DATA TO EXAMINE:
_ _ _ _ _

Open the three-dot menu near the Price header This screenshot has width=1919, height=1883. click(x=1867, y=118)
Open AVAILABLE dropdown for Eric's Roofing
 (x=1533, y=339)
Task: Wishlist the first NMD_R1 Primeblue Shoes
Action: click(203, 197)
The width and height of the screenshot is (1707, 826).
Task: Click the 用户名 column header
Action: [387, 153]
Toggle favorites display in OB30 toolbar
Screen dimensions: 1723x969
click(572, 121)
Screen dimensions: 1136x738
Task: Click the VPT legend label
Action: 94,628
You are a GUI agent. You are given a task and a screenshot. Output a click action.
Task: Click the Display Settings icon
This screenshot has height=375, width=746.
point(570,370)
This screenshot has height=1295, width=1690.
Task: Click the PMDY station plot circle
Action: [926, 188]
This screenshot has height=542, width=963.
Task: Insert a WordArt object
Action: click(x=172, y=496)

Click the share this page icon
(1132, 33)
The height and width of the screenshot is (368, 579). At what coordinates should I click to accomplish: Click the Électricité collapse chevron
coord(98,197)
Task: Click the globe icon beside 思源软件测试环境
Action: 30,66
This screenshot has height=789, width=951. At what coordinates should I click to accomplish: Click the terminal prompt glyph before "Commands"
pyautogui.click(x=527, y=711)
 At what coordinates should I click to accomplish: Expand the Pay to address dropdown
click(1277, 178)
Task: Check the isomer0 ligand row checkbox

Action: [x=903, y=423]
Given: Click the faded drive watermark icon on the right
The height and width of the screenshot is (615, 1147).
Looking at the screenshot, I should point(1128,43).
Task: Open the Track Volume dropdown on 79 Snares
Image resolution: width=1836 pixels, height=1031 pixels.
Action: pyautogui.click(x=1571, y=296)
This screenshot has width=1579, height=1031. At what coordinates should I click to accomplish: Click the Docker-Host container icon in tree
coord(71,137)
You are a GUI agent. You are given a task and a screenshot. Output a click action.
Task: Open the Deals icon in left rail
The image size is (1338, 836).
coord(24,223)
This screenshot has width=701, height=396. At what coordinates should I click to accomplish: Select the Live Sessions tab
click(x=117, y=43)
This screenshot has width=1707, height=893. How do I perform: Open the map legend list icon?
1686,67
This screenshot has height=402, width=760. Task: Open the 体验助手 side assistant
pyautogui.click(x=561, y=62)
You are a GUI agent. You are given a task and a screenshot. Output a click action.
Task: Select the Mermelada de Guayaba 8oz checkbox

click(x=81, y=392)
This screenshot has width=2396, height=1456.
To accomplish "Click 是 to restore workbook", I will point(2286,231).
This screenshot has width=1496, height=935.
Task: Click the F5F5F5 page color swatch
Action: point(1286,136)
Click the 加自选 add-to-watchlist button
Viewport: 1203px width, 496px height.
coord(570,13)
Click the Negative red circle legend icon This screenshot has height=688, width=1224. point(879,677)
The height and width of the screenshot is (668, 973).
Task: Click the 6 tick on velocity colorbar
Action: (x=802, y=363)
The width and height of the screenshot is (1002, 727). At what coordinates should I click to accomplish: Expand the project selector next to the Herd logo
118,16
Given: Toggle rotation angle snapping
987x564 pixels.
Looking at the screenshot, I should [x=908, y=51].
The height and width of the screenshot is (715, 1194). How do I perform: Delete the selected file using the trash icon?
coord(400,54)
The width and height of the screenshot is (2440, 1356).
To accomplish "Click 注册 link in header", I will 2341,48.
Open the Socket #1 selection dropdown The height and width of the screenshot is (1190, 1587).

_ _ _ _ _

ACTION ITEM: Could you repeat every record word for word?

EXERCISE SOLUTION:
Open the three-dot menu near the Price header This screenshot has width=1919, height=1883. click(x=1867, y=118)
Open AVAILABLE dropdown for Eric's Roofing
 (x=1533, y=339)
Task: Wishlist the first NMD_R1 Primeblue Shoes
Action: click(203, 197)
The width and height of the screenshot is (1707, 826).
Task: Click the 用户名 column header
Action: [387, 153]
Toggle favorites display in OB30 toolbar
Screen dimensions: 1723x969
click(572, 121)
Screen dimensions: 1136x738
Task: Click the VPT legend label
Action: 94,628
You are a GUI agent. You are given a task and a screenshot. Output a click action.
Task: Click the Display Settings icon
This screenshot has height=375, width=746.
point(570,370)
This screenshot has height=1295, width=1690.
Task: Click the PMDY station plot circle
Action: [926, 188]
This screenshot has height=542, width=963.
Task: Insert a WordArt object
Action: click(x=172, y=496)

Click the share this page icon
(1132, 33)
The height and width of the screenshot is (368, 579). At what coordinates should I click to accomplish: Click the Électricité collapse chevron
coord(98,197)
Task: Click the globe icon beside 思源软件测试环境
Action: 30,66
This screenshot has height=789, width=951. At what coordinates should I click to accomplish: Click the terminal prompt glyph before "Commands"
pyautogui.click(x=527, y=711)
 At what coordinates should I click to accomplish: Expand the Pay to address dropdown
click(1277, 178)
Task: Check the isomer0 ligand row checkbox

Action: [x=903, y=423]
Given: Click the faded drive watermark icon on the right
The height and width of the screenshot is (615, 1147).
Looking at the screenshot, I should point(1128,43).
Task: Open the Track Volume dropdown on 79 Snares
Image resolution: width=1836 pixels, height=1031 pixels.
Action: pyautogui.click(x=1571, y=296)
This screenshot has width=1579, height=1031. At what coordinates should I click to accomplish: Click the Docker-Host container icon in tree
coord(71,137)
You are a GUI agent. You are given a task and a screenshot. Output a click action.
Task: Open the Deals icon in left rail
The image size is (1338, 836).
coord(24,223)
This screenshot has width=701, height=396. At what coordinates should I click to accomplish: Select the Live Sessions tab
click(x=117, y=43)
This screenshot has width=1707, height=893. How do I perform: Open the map legend list icon?
1686,67
This screenshot has height=402, width=760. Task: Open the 体验助手 side assistant
pyautogui.click(x=561, y=62)
You are a GUI agent. You are given a task and a screenshot. Output a click action.
Task: Select the Mermelada de Guayaba 8oz checkbox

click(x=81, y=392)
This screenshot has width=2396, height=1456.
To accomplish "Click 是 to restore workbook", I will point(2286,231).
This screenshot has width=1496, height=935.
Task: Click the F5F5F5 page color swatch
Action: point(1286,136)
Click the 加自选 add-to-watchlist button
Viewport: 1203px width, 496px height.
coord(570,13)
Click the Negative red circle legend icon This screenshot has height=688, width=1224. point(879,677)
The height and width of the screenshot is (668, 973).
Task: Click the 6 tick on velocity colorbar
Action: (x=802, y=363)
The width and height of the screenshot is (1002, 727). At what coordinates should I click to accomplish: Expand the project selector next to the Herd logo
118,16
Given: Toggle rotation angle snapping
987x564 pixels.
Looking at the screenshot, I should [x=908, y=51].
The height and width of the screenshot is (715, 1194). How do I perform: Delete the selected file using the trash icon?
coord(400,54)
The width and height of the screenshot is (2440, 1356).
To accomplish "Click 注册 link in header", I will 2341,48.
Open the Socket #1 selection dropdown The height and width of the screenshot is (1190, 1587).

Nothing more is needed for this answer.